### Work task
Check each line of the data for "will", and copy the ones that have it.

▬▬▬▬▬▬▬▬▬▬

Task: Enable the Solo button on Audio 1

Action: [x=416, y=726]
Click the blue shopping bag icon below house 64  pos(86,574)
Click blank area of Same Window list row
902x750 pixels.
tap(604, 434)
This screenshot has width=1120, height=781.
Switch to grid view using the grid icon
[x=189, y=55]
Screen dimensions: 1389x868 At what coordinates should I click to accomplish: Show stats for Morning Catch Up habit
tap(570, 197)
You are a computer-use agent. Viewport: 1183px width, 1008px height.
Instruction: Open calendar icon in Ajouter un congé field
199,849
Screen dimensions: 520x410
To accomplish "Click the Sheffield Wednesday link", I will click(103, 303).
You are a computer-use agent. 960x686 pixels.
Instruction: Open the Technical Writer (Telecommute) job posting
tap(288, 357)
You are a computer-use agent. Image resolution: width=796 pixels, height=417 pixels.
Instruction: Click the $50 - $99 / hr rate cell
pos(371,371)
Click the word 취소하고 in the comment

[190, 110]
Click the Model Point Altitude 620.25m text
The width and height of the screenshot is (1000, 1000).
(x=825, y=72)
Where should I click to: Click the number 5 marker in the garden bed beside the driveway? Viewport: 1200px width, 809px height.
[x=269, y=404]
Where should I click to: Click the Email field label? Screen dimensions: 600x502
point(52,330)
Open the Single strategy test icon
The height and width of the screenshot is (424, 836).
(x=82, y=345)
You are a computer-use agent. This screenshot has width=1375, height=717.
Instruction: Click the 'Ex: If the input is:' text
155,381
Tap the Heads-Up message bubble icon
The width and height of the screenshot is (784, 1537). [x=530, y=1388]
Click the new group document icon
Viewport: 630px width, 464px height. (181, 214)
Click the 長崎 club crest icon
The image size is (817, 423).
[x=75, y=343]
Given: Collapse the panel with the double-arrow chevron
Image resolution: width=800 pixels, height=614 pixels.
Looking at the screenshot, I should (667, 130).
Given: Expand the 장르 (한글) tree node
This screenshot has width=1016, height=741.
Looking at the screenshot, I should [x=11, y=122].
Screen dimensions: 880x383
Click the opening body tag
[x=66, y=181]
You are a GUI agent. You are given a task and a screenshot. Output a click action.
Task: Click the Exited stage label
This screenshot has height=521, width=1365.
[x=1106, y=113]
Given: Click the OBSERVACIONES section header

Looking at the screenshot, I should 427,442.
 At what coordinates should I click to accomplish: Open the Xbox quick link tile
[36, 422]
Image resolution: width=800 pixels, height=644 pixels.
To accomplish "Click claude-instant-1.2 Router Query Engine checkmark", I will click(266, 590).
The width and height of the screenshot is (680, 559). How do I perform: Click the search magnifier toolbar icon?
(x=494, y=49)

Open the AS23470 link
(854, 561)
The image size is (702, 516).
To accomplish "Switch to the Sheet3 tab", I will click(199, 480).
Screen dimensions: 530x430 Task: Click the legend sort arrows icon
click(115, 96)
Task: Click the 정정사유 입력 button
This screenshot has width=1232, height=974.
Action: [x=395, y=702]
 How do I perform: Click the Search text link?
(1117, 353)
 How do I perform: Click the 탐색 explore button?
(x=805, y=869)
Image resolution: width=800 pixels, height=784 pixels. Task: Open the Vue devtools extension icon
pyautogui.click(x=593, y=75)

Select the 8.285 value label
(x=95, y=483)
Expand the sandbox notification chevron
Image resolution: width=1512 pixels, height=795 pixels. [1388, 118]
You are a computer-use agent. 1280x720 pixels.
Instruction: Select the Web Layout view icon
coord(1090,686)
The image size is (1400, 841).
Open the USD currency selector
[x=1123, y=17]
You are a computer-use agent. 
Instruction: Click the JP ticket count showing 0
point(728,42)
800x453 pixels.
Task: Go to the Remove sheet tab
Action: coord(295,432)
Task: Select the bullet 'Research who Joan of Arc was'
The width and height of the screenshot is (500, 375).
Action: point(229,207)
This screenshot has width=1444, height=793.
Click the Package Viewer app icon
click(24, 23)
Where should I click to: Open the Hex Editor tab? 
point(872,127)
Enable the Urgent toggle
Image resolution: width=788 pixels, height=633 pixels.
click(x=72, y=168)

▬▬▬▬▬▬▬▬▬▬

### Output for this exercise
To accomplish "Click the Sheffield Wednesday link", I will click(103, 303).
To accomplish "Click claude-instant-1.2 Router Query Engine checkmark", I will click(266, 590).
To accomplish "Switch to the Sheet3 tab", I will click(199, 480).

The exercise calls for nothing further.